Keystone Arches Hike: Tom and Nancy Condon will guide us to the Keystone Arches in Chester on Sunday, November 2. Back at the turn of the century, the 20th, not the 21st, a railroad track was laid through the rugged country of Western Massachusetts. Engineers struggled with tackling such a steep and treacherous terrain. George Washington Whistler solved the problem: a series of spectacular keystone arched bridges. Join us as we follow the path to these hidden marvels on the Westfield River. We'll walk past, over, and around these bridges and along the way enjoy the sights and sounds of the woods that now envelop the structures of man. The trail is never very steep, but is often wet, so come prepared, wear sturdy hiking boots, a hiking stick might be helpful, and bring plenty of water with your lunch. Dress for the weather and remember heavy rain cancels. The bridges might be able to handle it, but we can come back another day. Meet at the Chester Elementary School on Middlefield Road in Chester at 10:00 a.m., with a return by about 3:00 p.m. Please call 413-564-0895 to register so that you can be notified if the trip is canceled.

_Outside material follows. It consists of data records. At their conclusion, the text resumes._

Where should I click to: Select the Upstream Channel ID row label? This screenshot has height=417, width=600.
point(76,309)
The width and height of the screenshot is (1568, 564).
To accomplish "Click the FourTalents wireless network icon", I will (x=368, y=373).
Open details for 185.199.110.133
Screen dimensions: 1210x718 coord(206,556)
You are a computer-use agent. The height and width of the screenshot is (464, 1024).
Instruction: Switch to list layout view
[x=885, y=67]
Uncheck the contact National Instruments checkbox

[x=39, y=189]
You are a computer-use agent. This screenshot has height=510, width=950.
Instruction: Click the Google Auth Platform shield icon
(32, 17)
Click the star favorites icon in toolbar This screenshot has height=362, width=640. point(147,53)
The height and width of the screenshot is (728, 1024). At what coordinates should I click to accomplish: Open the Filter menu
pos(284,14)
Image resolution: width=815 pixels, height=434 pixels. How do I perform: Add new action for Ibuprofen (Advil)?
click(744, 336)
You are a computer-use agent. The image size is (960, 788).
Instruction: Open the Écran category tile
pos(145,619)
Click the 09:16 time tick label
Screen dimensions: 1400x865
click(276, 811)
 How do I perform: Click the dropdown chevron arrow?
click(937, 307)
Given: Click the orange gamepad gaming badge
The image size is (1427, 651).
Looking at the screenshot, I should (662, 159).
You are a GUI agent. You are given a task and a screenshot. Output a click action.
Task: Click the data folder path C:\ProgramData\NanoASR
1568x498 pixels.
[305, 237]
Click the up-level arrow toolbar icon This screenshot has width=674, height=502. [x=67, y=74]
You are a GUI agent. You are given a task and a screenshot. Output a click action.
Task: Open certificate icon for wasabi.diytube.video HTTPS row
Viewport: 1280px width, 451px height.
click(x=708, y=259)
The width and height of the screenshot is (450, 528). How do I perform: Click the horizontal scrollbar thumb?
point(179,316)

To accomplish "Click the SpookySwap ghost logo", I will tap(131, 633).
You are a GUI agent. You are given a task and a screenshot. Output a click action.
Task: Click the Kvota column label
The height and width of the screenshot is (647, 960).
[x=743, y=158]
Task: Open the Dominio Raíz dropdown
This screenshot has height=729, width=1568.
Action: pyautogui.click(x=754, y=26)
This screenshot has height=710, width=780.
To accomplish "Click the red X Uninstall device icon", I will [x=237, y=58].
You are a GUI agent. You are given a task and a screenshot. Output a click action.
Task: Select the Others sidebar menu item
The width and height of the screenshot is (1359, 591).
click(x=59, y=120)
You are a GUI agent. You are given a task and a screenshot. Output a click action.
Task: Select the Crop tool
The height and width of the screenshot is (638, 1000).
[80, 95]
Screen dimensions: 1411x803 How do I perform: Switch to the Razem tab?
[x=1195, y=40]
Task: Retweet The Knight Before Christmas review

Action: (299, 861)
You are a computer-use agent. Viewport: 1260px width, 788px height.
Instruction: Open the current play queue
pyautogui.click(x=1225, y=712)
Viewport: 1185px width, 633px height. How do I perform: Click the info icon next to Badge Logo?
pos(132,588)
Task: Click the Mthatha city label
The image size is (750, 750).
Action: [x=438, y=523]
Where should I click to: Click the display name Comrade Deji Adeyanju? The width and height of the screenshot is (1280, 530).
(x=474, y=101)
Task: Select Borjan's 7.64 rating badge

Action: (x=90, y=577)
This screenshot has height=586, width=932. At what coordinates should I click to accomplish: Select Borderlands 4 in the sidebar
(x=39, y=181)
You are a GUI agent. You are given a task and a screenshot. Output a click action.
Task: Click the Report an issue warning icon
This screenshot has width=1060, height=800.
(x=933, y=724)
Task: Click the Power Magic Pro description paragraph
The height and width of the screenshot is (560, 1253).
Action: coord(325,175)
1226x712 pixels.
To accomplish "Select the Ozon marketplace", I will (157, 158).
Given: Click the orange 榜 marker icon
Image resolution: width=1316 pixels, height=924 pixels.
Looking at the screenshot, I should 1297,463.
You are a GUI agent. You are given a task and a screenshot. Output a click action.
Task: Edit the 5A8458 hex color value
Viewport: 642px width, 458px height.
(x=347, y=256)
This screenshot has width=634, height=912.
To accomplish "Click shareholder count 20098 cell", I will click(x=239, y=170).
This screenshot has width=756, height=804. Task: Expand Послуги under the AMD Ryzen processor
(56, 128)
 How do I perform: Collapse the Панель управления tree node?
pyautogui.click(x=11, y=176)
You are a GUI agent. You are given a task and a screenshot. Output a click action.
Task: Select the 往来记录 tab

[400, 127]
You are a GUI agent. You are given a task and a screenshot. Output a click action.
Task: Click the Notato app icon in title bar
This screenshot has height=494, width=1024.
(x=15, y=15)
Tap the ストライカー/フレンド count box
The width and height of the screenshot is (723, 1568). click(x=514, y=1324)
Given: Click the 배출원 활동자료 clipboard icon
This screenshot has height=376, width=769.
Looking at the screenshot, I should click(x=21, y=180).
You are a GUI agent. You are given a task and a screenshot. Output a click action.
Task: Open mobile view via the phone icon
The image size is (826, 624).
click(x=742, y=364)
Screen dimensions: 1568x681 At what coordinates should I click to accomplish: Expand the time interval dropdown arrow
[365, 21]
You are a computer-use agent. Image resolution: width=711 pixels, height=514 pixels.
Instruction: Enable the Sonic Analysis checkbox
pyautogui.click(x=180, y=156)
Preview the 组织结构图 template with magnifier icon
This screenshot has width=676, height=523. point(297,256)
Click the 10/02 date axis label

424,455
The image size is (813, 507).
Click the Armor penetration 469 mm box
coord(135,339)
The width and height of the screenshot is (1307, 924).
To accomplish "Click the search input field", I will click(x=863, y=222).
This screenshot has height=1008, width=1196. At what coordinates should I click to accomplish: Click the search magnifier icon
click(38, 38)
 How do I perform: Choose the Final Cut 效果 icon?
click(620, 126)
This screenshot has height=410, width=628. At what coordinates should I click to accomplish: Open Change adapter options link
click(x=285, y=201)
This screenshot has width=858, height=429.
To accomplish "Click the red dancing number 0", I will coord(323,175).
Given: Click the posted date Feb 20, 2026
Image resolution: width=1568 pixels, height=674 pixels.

Nighttime at Noble View: Join Tom and Nancy Condon for an evening at Noble View in Russell on Saturday, December 13. Sunset is about 4:30pm. Winter is nearly upon us. Join us for a pleasant leisurely nighttime walk along the road to the Appalachian Mountain Club's Noble View cabin. Along the way, we will call for owls. Great Horned Owls nest in late January, and begin calling to one another as early as October so hopefully, we'll receive answers. Be alert too, for other nighttime creatures like porcupine or flying squirrels. Our destination will be the stunning view down into Westfield, where we'll enjoy a little star-gazing (if the weather permits) and some hot chocolate and goodies at the picnic table. Bring along a mug and maybe something to share. Meet at the Noble View parking area off South Quarter Road in Russell at 7:00 p.m., with a return by about 9:00 p.m. Please call 413-564-0895 to register so that you can be notified if the trip is canceled by heavy rain or heavy snow (light snow would be a delight!).